Guang-li Zhang,Tian-yi Sun,Sen Li,Man-xi Jiang,Lei Guo The Korean Society for Reproductive Medicine 2023 Clinical and Experimental Reproductive Medicine Vol.50 No.1
Objective: This study compared the outcomes of single blastocyst transfer cycles, using day- 5 poor-quality blastocysts and day-6 high-quality blastocysts.

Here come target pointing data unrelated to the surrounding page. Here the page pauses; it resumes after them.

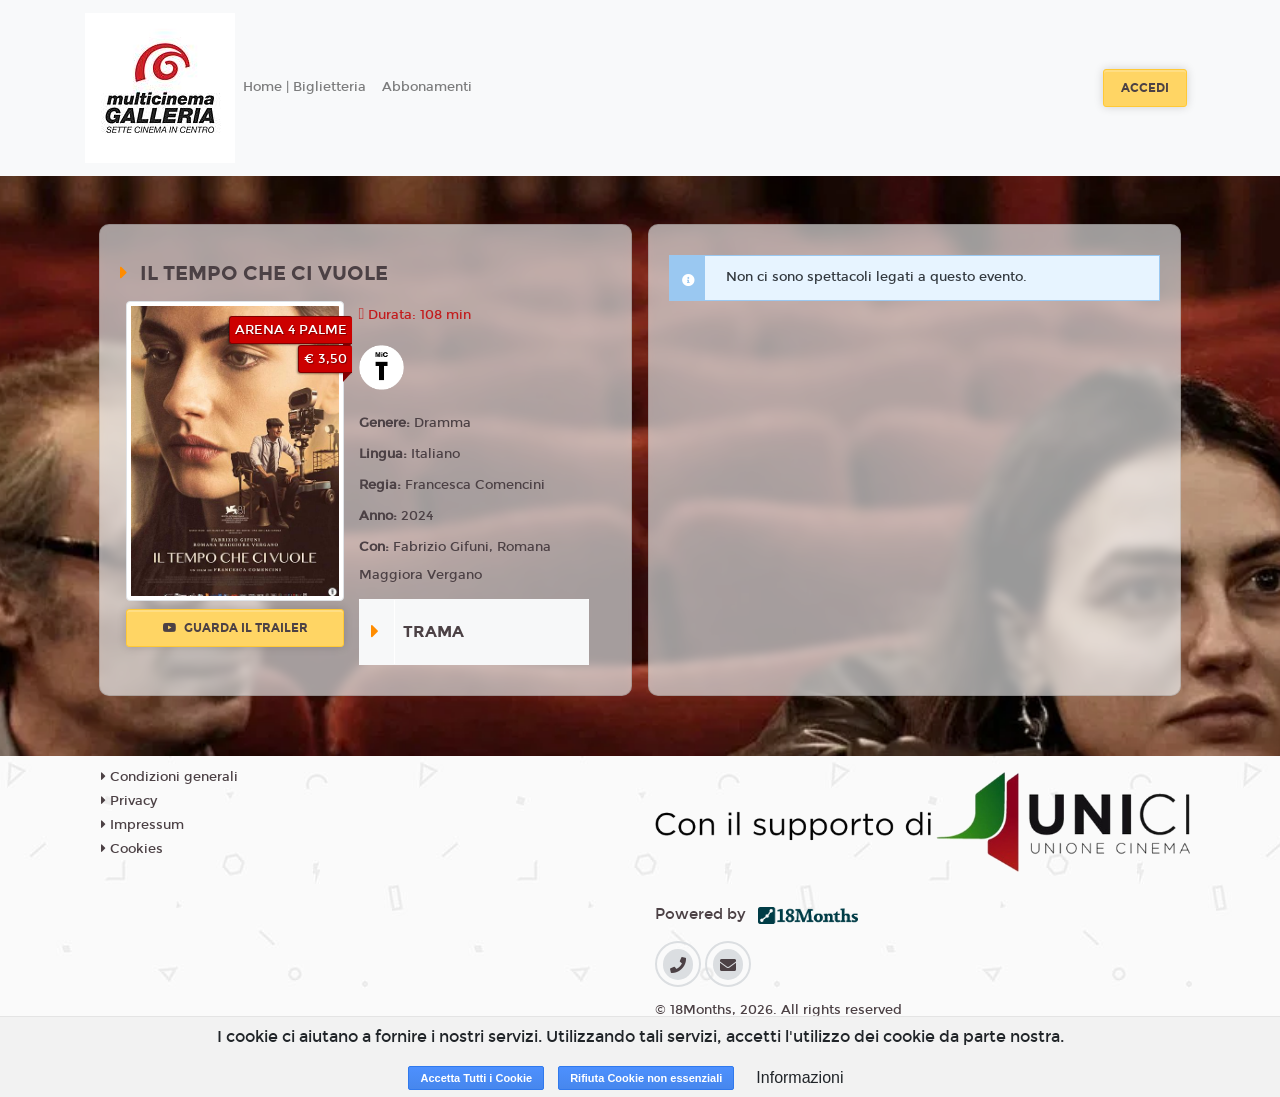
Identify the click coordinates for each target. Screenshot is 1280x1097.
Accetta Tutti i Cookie (476, 1078)
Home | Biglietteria (304, 87)
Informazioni (799, 1077)
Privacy (129, 801)
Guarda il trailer (235, 628)
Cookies (132, 849)
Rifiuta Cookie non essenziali (646, 1078)
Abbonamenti (427, 87)
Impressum (142, 825)
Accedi (1145, 88)
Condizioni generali (169, 777)
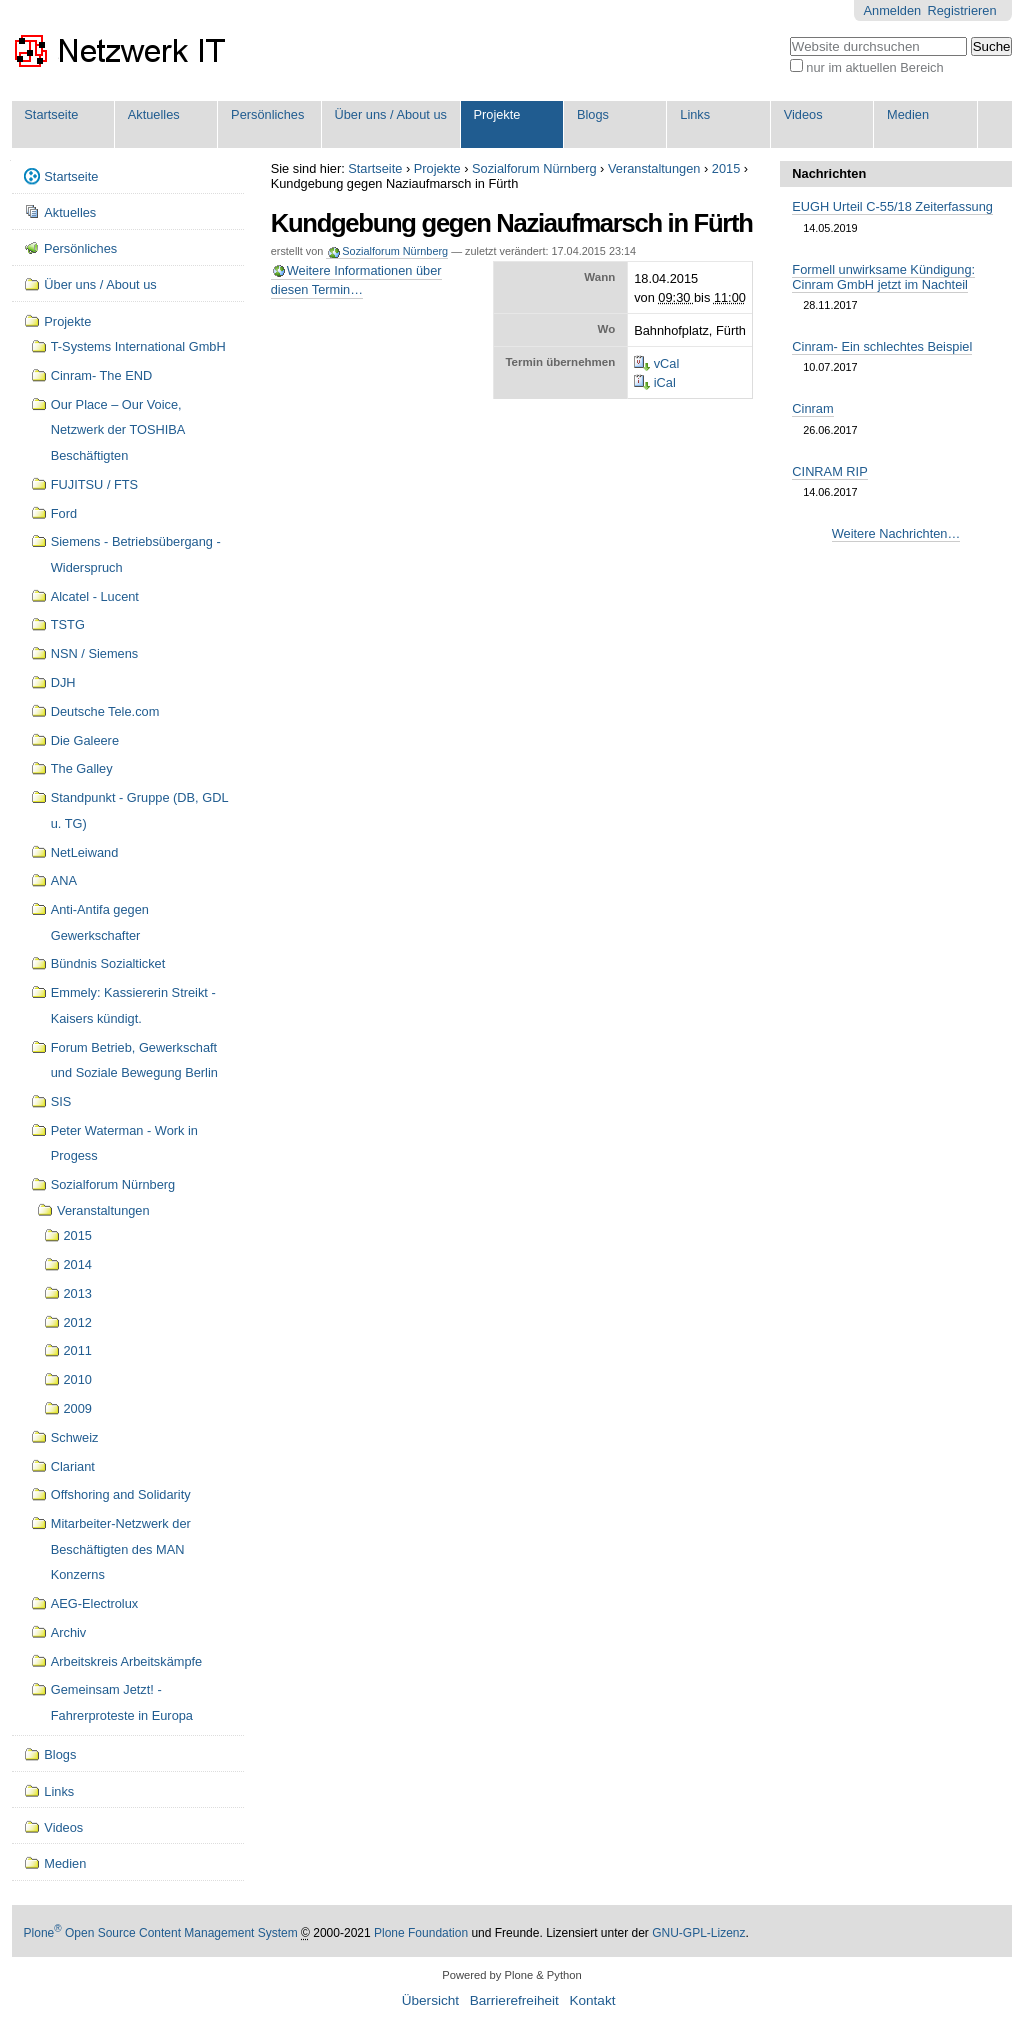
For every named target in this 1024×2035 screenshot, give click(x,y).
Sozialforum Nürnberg (534, 168)
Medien (908, 114)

Methods: We analyzed 462 frozen-thawed embryo transfer (FET) cycles performed at our center from January 2014 to December 2019. The cycles were divided into two groups: a day-5 poor-quality blastocyst transfer group (group A) and a day-6 high-quality blastocyst transfer group (group B). The clinical outcomes were tested. Results: In groups A and B, respectively, the clinical pregnancy rate (CPR; 61.65% vs. 67.17%, p=0.258), implantation rate (IR; 61.65% vs. 67.17%, p=0.258), and live birth rate (LBR; 69.51% vs. 77.83%, p=0.134) showed no significant differences. Moreover, when day-3 embryo quality was considered, the CPR, IR, and LBR were also similar in group A and group B (p>0.05). Conclusion: The clinical outcomes of day-5 poor-quality blastocysts and day-6 high-quality blastocysts were similar, suggesting that the developmental speed of the embryo might be more important than embryo quality for the clinical outcomes of single blastocyst transfer in FET cycles.